Cruelly, the brain was the last to go, some scientists theorizing that it was because aside from the Alter Organ, the brain held the highest concentration of Ether energy.
But because the brain lasted, sufferers of Waste Lung were conscious until the very end of their ever decaying lives.
“I remember.” A synthetic voice chimed out of a screen jacked into a body port on the back of Randall’s head, translating his thoughts into spoken word.
“It’s the first time I’m getting to see you, Randall,” said Aldrich with a respectful nod. “I heard a lot about you from Elaine.”
“How are you alive?” said Randall, getting right to the point. “Is Elaine alive?”
Aldrich motioned to Alan to bring out the chip. “Can he handle this?”
“His mind’s still there, even if his body’s like this,” said Alan. “And Randall’s tough. Always been tough.” He took the chip and inserted it into Randall’s wrist port. “These are recordings that Elaine took in Blackwater.”
“Take your time looking through them. It’s my attempt at giving you closure. In the end, you’ll see how she died.
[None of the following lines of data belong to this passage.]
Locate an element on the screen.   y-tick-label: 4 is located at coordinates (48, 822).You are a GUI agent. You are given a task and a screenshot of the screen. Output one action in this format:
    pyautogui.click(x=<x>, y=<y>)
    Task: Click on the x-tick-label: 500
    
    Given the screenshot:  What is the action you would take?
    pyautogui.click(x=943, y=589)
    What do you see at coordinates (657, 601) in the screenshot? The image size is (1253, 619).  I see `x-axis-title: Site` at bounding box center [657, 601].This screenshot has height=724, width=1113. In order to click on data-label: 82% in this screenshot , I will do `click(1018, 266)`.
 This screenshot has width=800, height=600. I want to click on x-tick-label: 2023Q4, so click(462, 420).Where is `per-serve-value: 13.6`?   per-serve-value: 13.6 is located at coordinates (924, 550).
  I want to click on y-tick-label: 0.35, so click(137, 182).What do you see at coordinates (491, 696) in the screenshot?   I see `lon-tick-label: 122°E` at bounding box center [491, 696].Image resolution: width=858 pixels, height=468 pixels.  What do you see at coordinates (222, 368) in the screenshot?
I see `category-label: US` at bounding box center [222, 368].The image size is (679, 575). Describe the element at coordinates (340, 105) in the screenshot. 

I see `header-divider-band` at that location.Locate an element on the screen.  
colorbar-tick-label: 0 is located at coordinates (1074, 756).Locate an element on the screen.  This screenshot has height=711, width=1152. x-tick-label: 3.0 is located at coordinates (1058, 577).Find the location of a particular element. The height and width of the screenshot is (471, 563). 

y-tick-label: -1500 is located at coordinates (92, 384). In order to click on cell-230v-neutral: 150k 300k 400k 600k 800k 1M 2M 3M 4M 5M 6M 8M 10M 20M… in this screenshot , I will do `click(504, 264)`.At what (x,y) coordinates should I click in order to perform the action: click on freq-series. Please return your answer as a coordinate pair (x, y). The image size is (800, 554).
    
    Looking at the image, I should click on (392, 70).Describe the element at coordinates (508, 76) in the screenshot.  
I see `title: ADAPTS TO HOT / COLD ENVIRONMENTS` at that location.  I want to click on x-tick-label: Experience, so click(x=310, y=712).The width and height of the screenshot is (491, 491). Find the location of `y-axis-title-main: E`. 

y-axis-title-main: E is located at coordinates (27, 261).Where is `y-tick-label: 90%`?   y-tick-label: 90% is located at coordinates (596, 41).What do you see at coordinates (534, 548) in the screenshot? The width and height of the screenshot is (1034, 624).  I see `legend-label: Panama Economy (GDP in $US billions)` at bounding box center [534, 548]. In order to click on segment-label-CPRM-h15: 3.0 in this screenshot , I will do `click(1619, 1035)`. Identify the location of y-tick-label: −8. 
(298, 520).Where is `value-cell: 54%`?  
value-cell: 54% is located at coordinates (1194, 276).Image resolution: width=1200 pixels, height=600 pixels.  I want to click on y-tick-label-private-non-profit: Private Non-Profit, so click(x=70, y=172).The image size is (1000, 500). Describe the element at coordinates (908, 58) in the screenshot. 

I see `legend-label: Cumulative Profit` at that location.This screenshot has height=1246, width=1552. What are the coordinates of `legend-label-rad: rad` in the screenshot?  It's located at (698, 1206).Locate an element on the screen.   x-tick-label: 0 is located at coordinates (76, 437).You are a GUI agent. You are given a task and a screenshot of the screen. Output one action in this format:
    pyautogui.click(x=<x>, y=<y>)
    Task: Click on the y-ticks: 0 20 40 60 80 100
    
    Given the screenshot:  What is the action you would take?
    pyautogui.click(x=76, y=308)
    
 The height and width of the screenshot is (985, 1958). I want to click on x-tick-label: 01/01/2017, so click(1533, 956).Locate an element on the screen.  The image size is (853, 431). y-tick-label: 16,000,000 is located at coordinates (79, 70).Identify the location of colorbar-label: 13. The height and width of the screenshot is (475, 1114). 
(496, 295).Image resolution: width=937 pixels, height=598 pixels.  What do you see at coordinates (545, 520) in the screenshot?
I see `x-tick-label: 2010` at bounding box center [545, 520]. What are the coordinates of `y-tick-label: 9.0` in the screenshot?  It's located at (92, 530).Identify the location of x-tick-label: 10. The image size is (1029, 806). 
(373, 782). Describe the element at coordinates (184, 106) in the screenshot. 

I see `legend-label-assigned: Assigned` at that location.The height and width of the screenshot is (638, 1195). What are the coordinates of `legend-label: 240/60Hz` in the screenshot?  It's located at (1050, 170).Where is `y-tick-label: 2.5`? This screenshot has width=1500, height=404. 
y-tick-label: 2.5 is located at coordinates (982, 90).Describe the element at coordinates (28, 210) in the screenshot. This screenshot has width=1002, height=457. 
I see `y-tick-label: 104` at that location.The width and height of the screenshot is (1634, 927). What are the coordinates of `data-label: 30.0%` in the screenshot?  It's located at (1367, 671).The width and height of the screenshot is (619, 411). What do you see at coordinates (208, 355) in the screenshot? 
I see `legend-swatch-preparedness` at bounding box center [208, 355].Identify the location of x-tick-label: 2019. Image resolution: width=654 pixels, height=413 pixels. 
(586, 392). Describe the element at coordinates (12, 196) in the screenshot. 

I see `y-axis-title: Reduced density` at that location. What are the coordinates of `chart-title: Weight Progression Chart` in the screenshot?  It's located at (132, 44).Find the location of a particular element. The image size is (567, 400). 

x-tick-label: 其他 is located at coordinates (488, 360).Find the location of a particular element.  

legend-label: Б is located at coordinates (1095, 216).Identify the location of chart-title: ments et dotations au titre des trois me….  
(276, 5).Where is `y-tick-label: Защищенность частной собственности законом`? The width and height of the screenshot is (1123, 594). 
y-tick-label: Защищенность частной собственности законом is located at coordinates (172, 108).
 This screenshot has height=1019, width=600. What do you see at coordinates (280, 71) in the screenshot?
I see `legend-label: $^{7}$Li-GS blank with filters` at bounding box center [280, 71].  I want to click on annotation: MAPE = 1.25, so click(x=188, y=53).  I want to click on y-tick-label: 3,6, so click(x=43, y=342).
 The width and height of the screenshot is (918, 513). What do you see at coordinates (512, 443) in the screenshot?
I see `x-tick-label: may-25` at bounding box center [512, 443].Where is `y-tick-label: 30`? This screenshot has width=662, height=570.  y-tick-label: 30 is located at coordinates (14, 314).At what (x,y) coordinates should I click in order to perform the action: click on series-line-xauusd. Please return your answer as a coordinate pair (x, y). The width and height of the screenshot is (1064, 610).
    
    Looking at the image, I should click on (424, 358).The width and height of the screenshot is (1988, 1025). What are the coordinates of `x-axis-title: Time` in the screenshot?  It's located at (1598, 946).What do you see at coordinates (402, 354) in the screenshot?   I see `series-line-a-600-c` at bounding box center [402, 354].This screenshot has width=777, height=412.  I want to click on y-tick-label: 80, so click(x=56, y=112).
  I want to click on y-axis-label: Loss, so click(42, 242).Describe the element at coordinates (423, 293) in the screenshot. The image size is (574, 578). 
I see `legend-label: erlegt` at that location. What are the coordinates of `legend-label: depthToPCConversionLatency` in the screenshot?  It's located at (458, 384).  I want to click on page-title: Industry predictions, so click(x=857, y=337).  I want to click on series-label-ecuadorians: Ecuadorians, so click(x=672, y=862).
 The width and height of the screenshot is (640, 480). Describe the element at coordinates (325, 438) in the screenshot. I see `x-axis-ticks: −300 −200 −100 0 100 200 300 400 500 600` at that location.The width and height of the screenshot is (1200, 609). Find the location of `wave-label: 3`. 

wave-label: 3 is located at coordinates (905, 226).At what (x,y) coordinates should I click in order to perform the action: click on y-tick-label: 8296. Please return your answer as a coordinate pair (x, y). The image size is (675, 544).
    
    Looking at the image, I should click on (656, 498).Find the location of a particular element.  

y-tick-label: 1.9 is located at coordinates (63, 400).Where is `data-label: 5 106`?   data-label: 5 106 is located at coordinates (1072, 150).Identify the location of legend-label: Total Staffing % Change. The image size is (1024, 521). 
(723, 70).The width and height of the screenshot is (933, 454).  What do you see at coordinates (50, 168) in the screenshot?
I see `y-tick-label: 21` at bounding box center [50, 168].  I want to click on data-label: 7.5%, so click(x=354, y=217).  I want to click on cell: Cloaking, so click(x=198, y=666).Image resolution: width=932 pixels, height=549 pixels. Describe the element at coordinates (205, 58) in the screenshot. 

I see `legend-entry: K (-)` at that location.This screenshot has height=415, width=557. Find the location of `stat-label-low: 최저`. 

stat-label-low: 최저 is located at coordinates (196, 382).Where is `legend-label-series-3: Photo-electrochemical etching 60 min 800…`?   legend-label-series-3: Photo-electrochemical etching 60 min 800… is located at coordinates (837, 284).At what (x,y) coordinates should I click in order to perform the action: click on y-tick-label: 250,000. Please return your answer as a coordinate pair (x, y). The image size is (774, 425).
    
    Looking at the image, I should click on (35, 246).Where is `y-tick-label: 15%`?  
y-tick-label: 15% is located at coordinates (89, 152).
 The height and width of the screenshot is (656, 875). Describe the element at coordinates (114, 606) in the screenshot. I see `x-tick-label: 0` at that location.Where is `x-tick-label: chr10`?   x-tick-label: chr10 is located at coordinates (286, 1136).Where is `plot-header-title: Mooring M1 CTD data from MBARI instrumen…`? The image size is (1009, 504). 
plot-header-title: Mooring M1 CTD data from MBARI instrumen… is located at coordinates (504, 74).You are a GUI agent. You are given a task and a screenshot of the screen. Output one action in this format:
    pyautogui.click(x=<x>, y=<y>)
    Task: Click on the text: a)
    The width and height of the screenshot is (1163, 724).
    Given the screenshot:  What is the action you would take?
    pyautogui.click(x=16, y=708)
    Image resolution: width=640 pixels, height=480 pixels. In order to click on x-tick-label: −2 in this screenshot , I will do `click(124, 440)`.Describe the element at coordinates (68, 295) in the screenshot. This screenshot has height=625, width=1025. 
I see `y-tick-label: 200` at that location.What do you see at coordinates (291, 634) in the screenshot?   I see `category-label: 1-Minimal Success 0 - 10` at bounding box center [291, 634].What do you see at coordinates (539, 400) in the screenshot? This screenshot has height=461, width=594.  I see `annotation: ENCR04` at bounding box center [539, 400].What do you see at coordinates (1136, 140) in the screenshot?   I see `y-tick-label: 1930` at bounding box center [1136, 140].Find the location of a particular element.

How we all died,” said Aldrich, not sugarcoating his words.
Randall did not react. His beady black eyes glimmered with a faint glow as he sifted through the recordings. Slower than Alan; Randall took more time to enjoy each and every moment Elaine had saved.
The elderly man’s eyes glistened, tears flowing freely, pattering into growing splotches on the bed.
“Can we help him?” said Chrysa, worried.
“We are,” said Aldrich. “That crying-it’s the good kind.”